Le livre de la Voie et de la vertu - Laozi (Laotseu) 道德经-老子
Chapitre 26
重为轻根,静为躁君。
是以君子终日行,不离辎重,虽有荣观,燕处超然。
如何万乘之主,以身轻天下?
轻则失臣,躁则失君。
Le grave est la racine du léger ; le calme est le maître du mouvement.
De là vient que le Saint marche tout le jour (dans le Tao) et ne s'écarte point de la quiétude et de la gravité.
Quoiqu'il possède des palais magnifiques, il reste calme et les fuit.
Mais hélas ! les maîtres de dix mille chars se conduisent légèrement dans l'empire !
Par une conduite légère, on perd ses ministres ; par l'emportement des passions, on perd son trône.
(226) Les commentateurs ne sont pas d'accord sur le sens de tchong et de king . Les uns (E, B) rendent le premier par « grave », et le second par « léger », au figuré ; les autres (A, Sou-tseu), par « lourd » et « léger ». E : Lao-tseu ne veut pas seulement montrer la différence qui existe entre le principal et l'accessoire, entre ce qui est noble et ce qui est vil ; il veut surtout montrer la différence qui existe entre les causes de la paix et du danger, du salut et de la mort.

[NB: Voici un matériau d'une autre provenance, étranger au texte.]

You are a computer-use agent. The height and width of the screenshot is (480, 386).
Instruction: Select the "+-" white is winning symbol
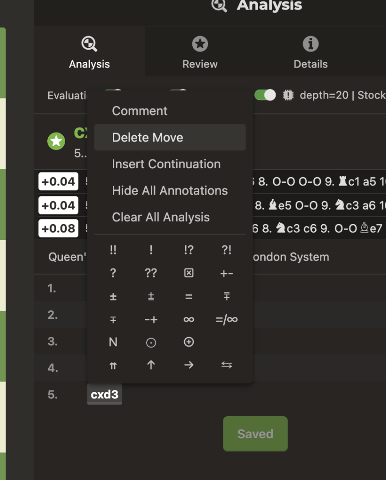pyautogui.click(x=227, y=273)
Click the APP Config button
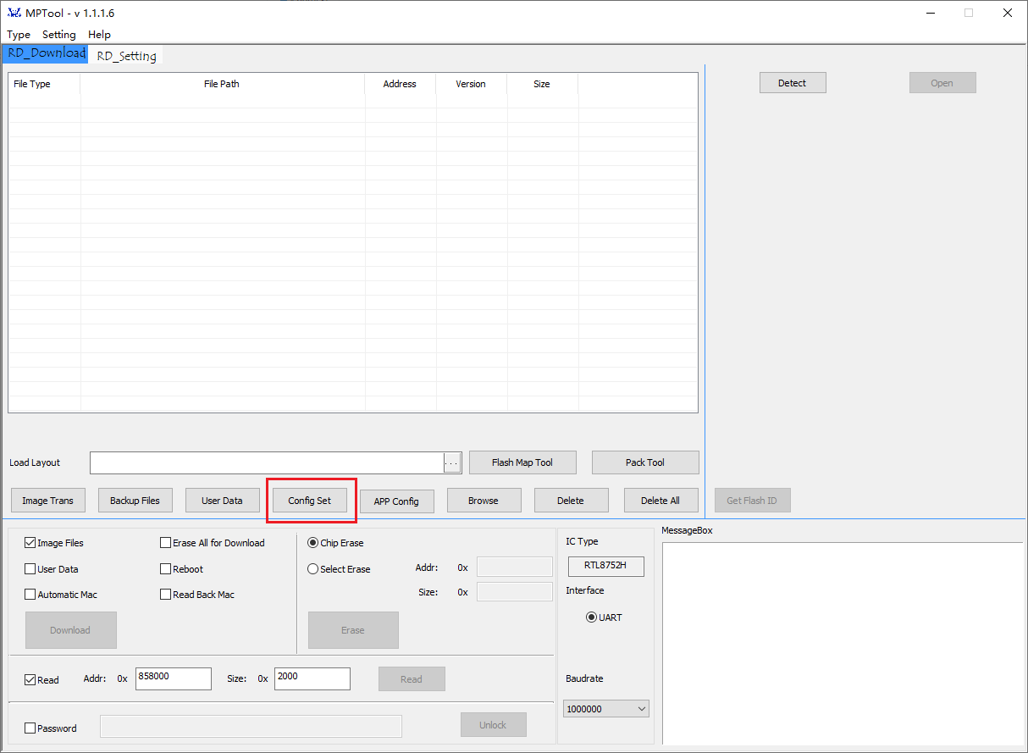1028x753 pixels. coord(396,501)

B : Lao-tseu veut que l'homme maîtrise ses passions à l'aide du calme et de la gravité. Celui qui est intérieurement grave est exempt de la légèreté des passions ; celui qui a le cœur calme n'est point sujet à l'emportement de la colère. Han-feï dit : Celui qui sait se contenir est grave, celui qui garde son assiette est en repos. L'homme grave peut soumettre l'homme léger, l'homme qui est en repos peut soumettre l'homme emporté.
Aliter Sou-tseu-yeou : Ce qui est léger ne peut porter ce qui est lourd, les petits ne peuvent subjuguer les grands, celui qui ne marche pas commande à celui qui marche, ce qui est immobile arrête ce qui est en mouvement ; c'est pourquoi le lourd est la racine du léger, le repos est le maître du (c'est-à-dire, maîtrise le) mouvement. A : Les fleurs des plantes et des arbres se dispersent parce qu'elles sont légères, leurs racines durent longtemps parce qu'elles sont pesantes.
H pense, contre l'opinion de tous les autres interprètes, que le mot tchong désigne notre personne, chin , et que le mot king désigne les objets qui sont en dehors de nous. E, que je préfère suivre ici, regarde la gravité et le calme (dans la conduite) comme le principal, pen , comme des choses estimables, koueï , et la légèreté, les mouvements désordonnés, comme l'accessoire, mo, comme des choses dignes de mépris, tsien . Dans quelque situation que se trouve le sage, il ne pèche jamais par légèreté ni par emportement.
(227) C'est-à-dire : Ce qui est calme maîtrise ce qui est impétueux. A : Si le prince des hommes n'est pas calme, il perd de son autorité imposante ; s'il ne gouverne pas son corps avec calme, son corps est en butte aux dangers. Le dragon peut se transformer parce qu'il est calme (sic) ; le tigre périt de bonne heure, parce qu'il s'abandonne à son impétuosité.
(228) A : Le mot tse (vulgo char de bagages) veut dire ici tsing « calme ».
A : Le Saint marche toujours dans la Voie (le Tao) et ne s'écarte point du calme et de la gravité.
(229) H : Yen-tchu, c'est-à-dire thien-than « être calme ». A explique l'expression tchao-jen par « Il fuit au loin et n'y habite pas ».
(230) A : Les mots naï-ko sont une expression de douleur, née de la haine que Lao-tseu portait aux princes de son temps.
H : Les mots « maître de dix mille chars » désignent l'empereur.
(231) Je suis la construction et le sens de E, qui ajoute iu « dans » avant les mots thien-hia « empire ». Ibidem : Si le maître des hommes se conduit légèrement dans l'empire (c'est-à-dire, A : s'abandonne au luxe, à la volupté), des calamités et des malheurs ne manqueront pas de fondre sur lui.
(232) E : Si le maître des hommes agit avec légèreté et négligence, ceux de ses ministres qui le savent, s'affligent en voyant qu'il est indigne de leur assistance et de leurs conseils, et ils forment le projet de le quitter. Alors il ne peut garder ses ministres.
(233) E : S'il se laisse entraîner et agiter sans relâche par une multitude de désirs, les inférieurs abandonnent sa cause (ou se révoltent contre lui), et alors il est exposé à de graves dangers et même à la mort. Ainsi il ne peut garder la possession de ses États.